Last Updated on July 7, 2020 by Andrea Calderon

If there’s one thing in this world that can make me happy, it’s chocolate. I love all sorts of chocolate: white chocolate, sweet and bitter chocolate, salted chocolate, spicy chocolate and of course, dark chocolate. With that being said, you can only imagine how I felt when I found out AIFS was taking me and fellow exchange students on a tour to a chocolate factory. I was overwhelmed with excitement. This, I thought, must be how Charlie felt when he won a golden ticket.

The tour we went on was at La Reserva Tirimbina.
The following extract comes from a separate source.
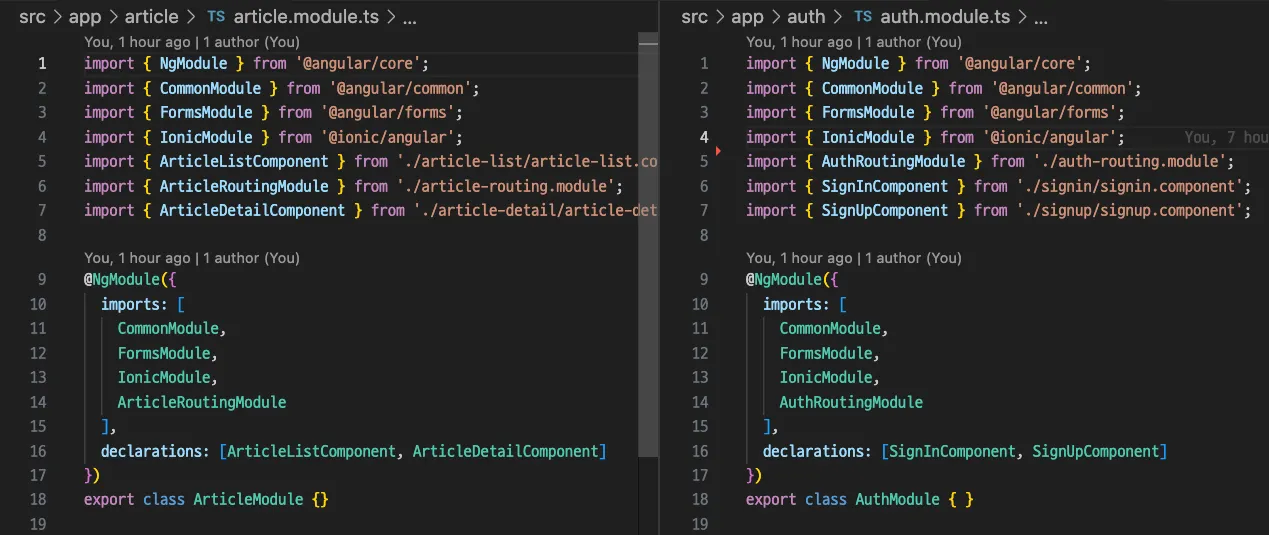
Task: Expand the 'auth' folder breadcrumb
Action: [804, 17]
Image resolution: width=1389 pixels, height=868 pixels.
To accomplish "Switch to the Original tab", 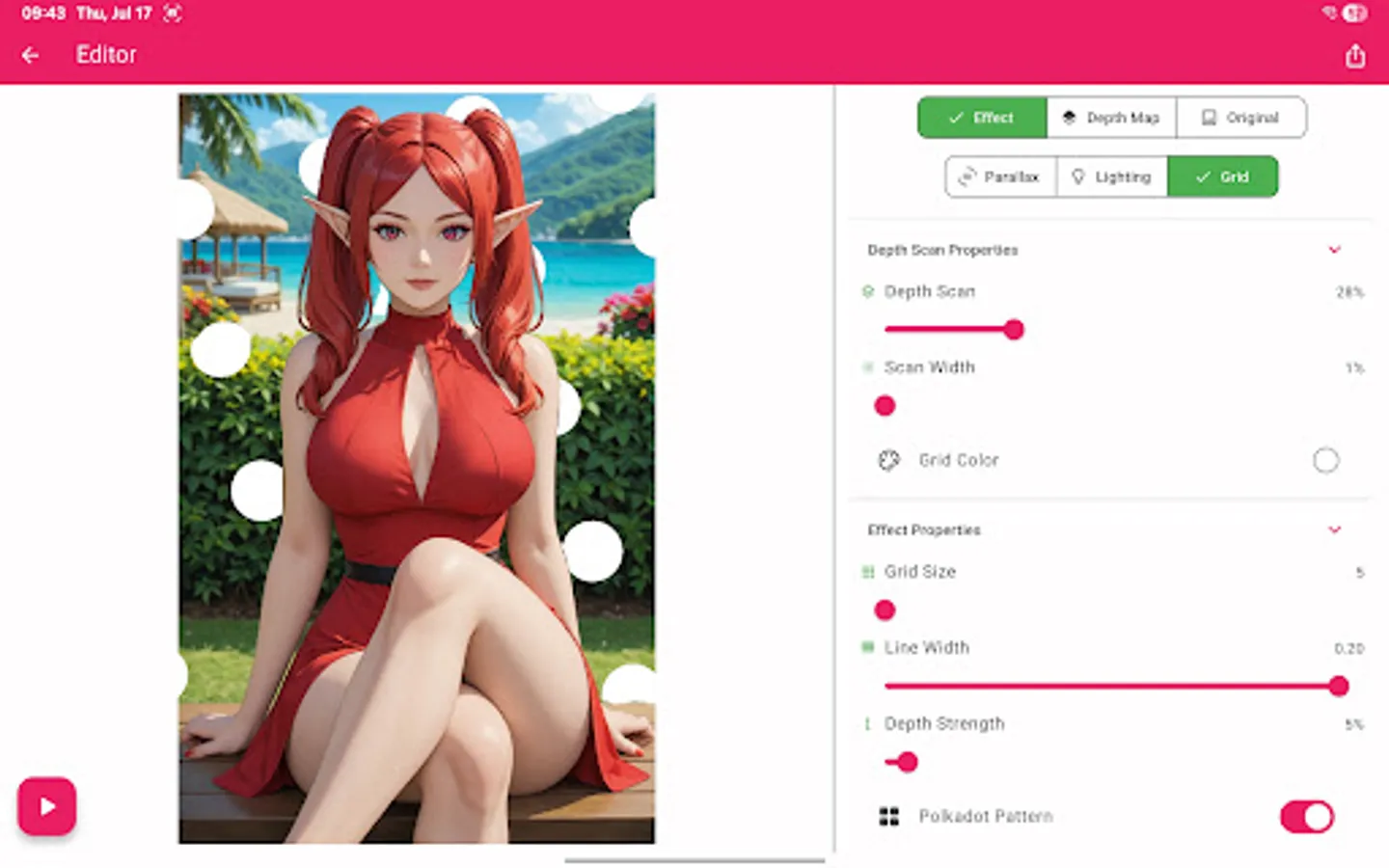I will tap(1241, 117).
Upon arriving, I was a little disappointed to find out there wasn’t a chocolate river and not an oompa loompa in sight. I knew I had my hopes set a little too high with those expectations (a girl can dream, can’t she?). Instead, I met Randall.

Chocolate Culture Overseas: San José, Costa Rica Edition | AIFS Study Abroad

Randall had been growing cocoa beans and making chocolate since he was a wee boy and he was going to be our tour guide for the day. He jokingly told us that he believed chocolate should have its own food group in the food pyramid and that no nutritious meal was complete without at least one piece. After hearing this, I knew immediately Randall and I would be great pals.

From first-hand experience, I can officially say that the only thing that makes the heart grow fonder than receiving chocolate is being taught how to make your own. For this reason, I’d like to share the knowledge I learned at the chocolate factory. Please don’t feel obligated to thank me, but if all goes well, by all means send chocolate my way, and lots of it.

The Process

It all begins in the cacao field. Cacao trees produce buds year-round in Central America. Mature pods are chosen by hand so flower buds aren’t damaged. Truthfully, cacao beans look nothing like I had pictured. They’re bulky and slimy on the inside. We were taught that communities would take the pods and suck on the cacao beans, which are embedded in white pulp, for energy. As yucky as this might seem to, it is actually quite delicious. The pulp has a sour-sweet flavor that resembles sour-patch kids. After sucking on these, people would spit them out. Later, however, people realized that the seeds themselves were valuable.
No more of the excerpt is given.